Originally posted on Agritate, which is no longer active.
I was discussing the value of botanical taxonomic accuracy with my beau the other day. Apparently, taxonomy is a hot topic this week—I just stumbled across a post about taxonomy as a field through a recent Denim and Tweed post. The post brings up good points about the paper it mentions (the lack of analysis of overall biological field growth being chief among them), although it doesn’t get into the discussion about the inherent value of taxonomic reassignments, which was the topic of my exchange.
Why keep moving plants around the hierarchy? Why give them such funky names?
Well, say that one plant species is plodding along happily in its genus for decades. Suddenly, the Taxonomists of Doom reassign it to a different genus on the basis of new (likely genetic) data. The new genus was previously thought to have been reproductively incompatible with the old genus, so no one tried to hybridize this plant with members of its new genus. But this reassignment offers new opportunity for hybridizing and introducing potentially competitive traits into, say, agricultural or commercially important landscaping plants that wouldn’t have otherwise been considered.
That is a hypothetical, though not improbable, scenario. But consider also reassignment of plants into genuses that are known for their pharmaceutical benefit—screening every single species of every genus is an extremely tall order. If a plant, on the basis of new genetic information, were reassigned to a genus that is more commonly associated with producing compounds with commercial or medical application, why, that plant might offer new opportunities for drugs or other beneficial products.
The crazy Latin and ancient Greek naming system might not make sense to my beau, who would prefer that the species be numbered like the Borg do, but these names also tell us something about the plants—their physical characteristics, where they were first discovered, the environment they grow in, or other plants they may be associated with—without ever even having to see the plant.

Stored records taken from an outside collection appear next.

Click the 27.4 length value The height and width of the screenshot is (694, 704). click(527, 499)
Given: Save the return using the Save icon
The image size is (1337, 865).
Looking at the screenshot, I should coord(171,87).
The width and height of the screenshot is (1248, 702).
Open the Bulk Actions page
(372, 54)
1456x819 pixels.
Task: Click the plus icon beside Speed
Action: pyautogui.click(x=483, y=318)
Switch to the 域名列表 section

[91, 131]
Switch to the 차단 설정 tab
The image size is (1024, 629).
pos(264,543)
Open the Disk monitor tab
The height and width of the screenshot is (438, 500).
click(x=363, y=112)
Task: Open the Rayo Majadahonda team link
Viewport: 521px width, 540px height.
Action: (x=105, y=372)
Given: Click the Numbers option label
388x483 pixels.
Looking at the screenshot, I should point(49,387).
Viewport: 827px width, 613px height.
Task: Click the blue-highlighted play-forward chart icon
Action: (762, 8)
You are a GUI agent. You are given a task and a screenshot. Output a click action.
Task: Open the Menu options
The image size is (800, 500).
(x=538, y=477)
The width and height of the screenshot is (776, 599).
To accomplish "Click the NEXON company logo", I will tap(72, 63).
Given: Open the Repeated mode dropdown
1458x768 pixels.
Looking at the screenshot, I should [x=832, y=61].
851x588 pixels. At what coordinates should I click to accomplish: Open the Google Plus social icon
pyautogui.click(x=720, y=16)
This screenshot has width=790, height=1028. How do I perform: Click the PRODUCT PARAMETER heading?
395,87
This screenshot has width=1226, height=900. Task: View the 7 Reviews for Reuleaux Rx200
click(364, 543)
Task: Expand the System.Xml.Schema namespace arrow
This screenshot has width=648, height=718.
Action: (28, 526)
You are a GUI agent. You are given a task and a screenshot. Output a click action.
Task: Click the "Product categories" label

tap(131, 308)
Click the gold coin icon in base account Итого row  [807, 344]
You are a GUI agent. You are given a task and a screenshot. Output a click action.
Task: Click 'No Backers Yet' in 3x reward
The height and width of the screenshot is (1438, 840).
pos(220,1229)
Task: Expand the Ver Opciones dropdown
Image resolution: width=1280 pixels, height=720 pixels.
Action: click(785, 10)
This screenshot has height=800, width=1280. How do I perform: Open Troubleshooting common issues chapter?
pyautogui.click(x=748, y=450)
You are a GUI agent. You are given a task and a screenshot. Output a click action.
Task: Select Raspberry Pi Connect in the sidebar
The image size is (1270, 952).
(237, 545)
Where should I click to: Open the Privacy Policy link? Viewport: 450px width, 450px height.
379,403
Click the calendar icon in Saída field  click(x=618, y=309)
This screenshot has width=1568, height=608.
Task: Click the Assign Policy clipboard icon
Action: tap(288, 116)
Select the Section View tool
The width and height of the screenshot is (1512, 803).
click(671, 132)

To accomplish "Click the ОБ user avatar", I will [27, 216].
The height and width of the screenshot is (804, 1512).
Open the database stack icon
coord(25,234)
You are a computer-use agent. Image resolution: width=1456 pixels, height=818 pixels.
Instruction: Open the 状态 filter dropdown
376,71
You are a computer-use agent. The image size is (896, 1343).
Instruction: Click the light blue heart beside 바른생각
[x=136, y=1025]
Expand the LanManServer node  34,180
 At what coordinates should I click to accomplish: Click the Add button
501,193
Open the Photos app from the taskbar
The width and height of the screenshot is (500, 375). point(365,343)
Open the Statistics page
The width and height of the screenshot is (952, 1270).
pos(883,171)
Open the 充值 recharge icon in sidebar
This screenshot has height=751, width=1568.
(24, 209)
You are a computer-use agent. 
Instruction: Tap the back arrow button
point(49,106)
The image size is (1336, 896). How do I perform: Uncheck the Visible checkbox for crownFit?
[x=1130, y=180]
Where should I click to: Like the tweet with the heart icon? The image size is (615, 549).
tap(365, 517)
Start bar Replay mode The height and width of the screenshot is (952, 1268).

Perhaps because I’ve spent time around plants and biological research, the descriptive hierarchical naming system does make sense to me. And, as a gardener, I do get irked when I discover a plant I have been calling one name had actually been reassigned years ago. But the irksomeness doesn’t come from the shifting nature of plants’ names but rather more from myself not confirming the name’s accuracy. I have started to use The Plant List, which has popped up a lot on botanical blogs I follow, to confirm (or at least check the spelling of) plant names when I purchase a new plant or stash of seeds. It is nice to have at least some sort of reference, if plant name accuracy is important to you. It does, sometimes, seem to lack certain plants—but then, some of the ones I grow are hard enough to find even on Google!